Plaintiff alleges that his due process rights were violated when he was removed from protective custody and placed in an environment in which he was exposed to non-protective custody inmates. To succeed on his procedural due process claims, plaintiff “must establish the existence of ‘(1) a liberty or property interest protected by the Constitution; (2) a deprivation of the interest by the government; [and] (3) lack of process.'” Shanks v. Dressel, 540 F.3d 1082, 1090 (9th Cir. 2008). The threshold consideration of the Fourteenth Amendment's due process clause is whether the plaintiff has been deprived of a protected interest in property or liberty. American Manufacturers Mut. Ins. Co. v. Sullivan, 526 U.S. 40, 59 (1999). “Only after finding the deprivation of a protected interest” does the court “look to see if the State's procedures comport with due process.” Id. at 59.

Sandin v. Conner “refocused the test for determining the existence of a liberty interest away from the wording of prison regulations and toward an examination of the hardships caused by the prison's challenged action relative to ‘the basic conditions' of life as a prisoner.” Mitchell v. Dupnik, 75 F.3d 517, 522 (9th Cir. 1996) (citing Sandin, 515 U.S. 472, 485-86 (1995)). The analysis of whether such a liberty interest might exist, or if a prison hardship is “atypical and significant,” is a fact-based consideration. Some factors that should be considered include: “(1) whether the conditions of confinement ‘mirrored those conditions imposed upon inmates in analogous discretionary confinement settings, namely administrative segregation and protective custody,' (2) the duration and intensity of the conditions of confinement; and (3) whether the change in confinement would ‘inevitably affect the duration of [the prisoner's] sentence.'” Chappell v.
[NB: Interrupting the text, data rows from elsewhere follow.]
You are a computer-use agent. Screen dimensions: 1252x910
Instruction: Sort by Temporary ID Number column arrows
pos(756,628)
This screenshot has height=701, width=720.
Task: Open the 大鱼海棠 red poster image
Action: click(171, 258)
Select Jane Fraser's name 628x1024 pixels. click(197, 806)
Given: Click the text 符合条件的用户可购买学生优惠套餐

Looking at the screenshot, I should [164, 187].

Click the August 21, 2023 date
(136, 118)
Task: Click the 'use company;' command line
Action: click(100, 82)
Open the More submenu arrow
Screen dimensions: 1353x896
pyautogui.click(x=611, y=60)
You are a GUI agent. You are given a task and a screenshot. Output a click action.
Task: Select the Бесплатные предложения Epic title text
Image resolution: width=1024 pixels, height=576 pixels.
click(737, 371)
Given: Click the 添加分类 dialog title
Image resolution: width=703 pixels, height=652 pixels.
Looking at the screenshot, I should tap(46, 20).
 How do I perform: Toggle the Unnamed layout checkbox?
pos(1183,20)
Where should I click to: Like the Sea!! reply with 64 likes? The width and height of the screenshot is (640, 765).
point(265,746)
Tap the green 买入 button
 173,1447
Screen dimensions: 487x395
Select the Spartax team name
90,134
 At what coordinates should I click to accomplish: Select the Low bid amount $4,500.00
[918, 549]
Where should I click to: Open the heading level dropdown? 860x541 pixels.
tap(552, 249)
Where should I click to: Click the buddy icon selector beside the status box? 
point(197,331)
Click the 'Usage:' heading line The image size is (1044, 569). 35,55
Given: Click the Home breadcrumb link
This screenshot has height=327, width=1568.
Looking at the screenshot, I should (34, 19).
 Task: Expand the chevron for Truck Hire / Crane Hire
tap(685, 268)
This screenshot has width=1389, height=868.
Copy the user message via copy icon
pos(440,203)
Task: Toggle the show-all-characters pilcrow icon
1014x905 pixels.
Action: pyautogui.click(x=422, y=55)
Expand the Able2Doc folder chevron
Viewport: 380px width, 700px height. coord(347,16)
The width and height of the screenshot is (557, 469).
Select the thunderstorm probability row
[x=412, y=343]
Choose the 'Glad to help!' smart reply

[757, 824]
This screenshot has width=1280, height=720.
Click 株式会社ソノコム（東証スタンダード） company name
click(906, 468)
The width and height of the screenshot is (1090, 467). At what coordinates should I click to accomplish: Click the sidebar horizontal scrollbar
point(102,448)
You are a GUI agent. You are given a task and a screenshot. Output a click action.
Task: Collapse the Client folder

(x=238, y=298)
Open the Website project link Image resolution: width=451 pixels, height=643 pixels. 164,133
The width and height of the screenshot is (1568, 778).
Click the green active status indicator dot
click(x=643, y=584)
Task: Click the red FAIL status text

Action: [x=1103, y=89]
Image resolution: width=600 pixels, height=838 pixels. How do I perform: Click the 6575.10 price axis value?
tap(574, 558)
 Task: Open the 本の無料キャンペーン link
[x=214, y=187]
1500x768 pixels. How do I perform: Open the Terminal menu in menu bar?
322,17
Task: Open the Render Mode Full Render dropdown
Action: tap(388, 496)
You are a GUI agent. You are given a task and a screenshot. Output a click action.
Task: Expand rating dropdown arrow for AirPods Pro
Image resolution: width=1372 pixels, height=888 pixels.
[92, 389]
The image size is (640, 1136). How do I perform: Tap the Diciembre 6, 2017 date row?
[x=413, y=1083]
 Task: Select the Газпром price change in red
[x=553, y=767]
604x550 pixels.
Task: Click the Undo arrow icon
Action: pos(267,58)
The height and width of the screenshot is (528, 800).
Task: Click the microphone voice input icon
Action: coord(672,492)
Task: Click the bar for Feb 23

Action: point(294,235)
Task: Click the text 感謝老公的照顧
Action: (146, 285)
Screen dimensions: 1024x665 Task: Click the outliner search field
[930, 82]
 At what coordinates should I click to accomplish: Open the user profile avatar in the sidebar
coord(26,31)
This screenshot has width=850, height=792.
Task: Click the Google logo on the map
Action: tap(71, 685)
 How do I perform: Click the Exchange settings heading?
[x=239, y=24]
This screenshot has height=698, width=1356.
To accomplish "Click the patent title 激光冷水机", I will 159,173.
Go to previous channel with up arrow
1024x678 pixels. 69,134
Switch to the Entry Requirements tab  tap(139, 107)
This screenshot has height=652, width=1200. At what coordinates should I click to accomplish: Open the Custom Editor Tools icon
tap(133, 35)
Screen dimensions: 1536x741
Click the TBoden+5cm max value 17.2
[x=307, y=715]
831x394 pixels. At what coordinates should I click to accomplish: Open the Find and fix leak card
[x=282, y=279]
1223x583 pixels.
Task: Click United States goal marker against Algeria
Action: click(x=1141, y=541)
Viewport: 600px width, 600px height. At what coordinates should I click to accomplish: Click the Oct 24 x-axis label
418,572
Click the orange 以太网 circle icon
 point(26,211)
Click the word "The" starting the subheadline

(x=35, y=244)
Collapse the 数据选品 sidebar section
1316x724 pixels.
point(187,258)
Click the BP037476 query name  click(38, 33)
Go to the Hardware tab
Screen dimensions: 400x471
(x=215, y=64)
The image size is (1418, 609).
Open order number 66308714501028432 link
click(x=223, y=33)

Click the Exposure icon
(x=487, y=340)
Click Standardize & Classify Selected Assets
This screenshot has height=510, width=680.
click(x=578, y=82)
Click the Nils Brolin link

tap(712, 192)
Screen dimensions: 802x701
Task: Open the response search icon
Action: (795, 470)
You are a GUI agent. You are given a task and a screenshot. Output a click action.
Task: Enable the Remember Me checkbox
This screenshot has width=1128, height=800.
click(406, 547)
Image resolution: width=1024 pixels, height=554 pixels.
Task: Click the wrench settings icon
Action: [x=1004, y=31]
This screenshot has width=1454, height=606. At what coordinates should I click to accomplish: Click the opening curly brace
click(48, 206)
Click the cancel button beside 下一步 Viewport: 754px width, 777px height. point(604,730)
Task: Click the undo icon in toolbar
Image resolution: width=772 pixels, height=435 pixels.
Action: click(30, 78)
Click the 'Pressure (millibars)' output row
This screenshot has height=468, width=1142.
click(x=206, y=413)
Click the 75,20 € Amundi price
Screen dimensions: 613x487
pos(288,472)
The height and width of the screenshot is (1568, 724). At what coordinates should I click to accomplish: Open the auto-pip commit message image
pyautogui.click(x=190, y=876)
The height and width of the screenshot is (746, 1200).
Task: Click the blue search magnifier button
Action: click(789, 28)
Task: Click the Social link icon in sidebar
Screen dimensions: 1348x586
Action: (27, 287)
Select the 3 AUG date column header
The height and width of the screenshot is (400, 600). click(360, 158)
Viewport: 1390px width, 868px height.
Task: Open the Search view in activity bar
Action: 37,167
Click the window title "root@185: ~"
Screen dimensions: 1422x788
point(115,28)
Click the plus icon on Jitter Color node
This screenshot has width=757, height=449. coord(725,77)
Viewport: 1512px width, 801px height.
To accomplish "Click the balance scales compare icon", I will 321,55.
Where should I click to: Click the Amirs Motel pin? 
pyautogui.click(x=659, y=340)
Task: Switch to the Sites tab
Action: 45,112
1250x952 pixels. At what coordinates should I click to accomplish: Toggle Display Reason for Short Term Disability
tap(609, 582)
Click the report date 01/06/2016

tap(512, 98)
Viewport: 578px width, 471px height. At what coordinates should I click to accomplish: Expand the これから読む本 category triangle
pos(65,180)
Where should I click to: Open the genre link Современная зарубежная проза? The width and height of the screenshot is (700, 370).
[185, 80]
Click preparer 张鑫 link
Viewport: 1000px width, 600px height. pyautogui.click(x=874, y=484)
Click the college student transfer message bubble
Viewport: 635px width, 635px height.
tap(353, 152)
Mandeville, 706 F.3d 1052, 1064-65 (9th Cir. 2013). If the hardship is “sufficiently significant,” then a court determines whether the procedures used to deprive that liberty interest satisfied due process. Ramirez v. Galaza, 334 F.3d 850, 861 (9th Cir. 2003).

Plaintiff's allegation that he was moved out of protective custody does not implicate one of his “protected liberty interests in some ‘unexpected matter'” or establish that plaintiff potentially suffered an “atypical and significant hardship.” It is well settled that prisoners have no constitutional right to placement in any particular prison, to any particular security classification, or to any particular housing assignment. See Meachum v. Fano, 427 U.S. 215, 224-25 (1976) (conviction sufficiently extinguishes prisoner's liberty interest and empowers the state to confine him in any of its prisons; no liberty interest protected by the Due Process Clause is implicated in a prison's reclassification and transfer decisions); Montayne v. Haymes, 427 U.S. 236, 242 (1976) (no constitutional liberty interest in the involuntary transfer of a prisoner to a different facility).

Thus, defendants' motion should be granted on plaintiff's Fourteenth Amendment due process claim premised on his removal from protective custody. See Polk v. Pittman, No. 1:11-CV-00728-AWI, 2012 WL 2308143, at *8 (E.D. Cal. June 18, 2012) (“Since there is no constitutional right to a particular classification while incarcerated, no liberty interests exist[] in Plaintiff's placement into protective custody.”); Lopez v. Frawner, No. CV 13-743 JH/CG, 2015 WL 12819183, at *8 (D.N.M. Feb. 23, 2015) (“Plaintiff contends only that he was removed from protective custody when he was transferred to OCPF, and complains generally about the threat he felt as a registered sex offender placed in general population. The Due Process Clause does not protect a prisoner against transfer from one institution to another within the state prison system.”).

B. Negligence

Plaintiff also alleges that defendants were negligent when removing him from protective custody and when permitting Simmons to enter the restricted Facility 3A exercise yard. Defendants counter that plaintiff failed to comply with California's Government Claims Act because he filed this action outside the six-month window for initiating a lawsuit. ECF No. 13.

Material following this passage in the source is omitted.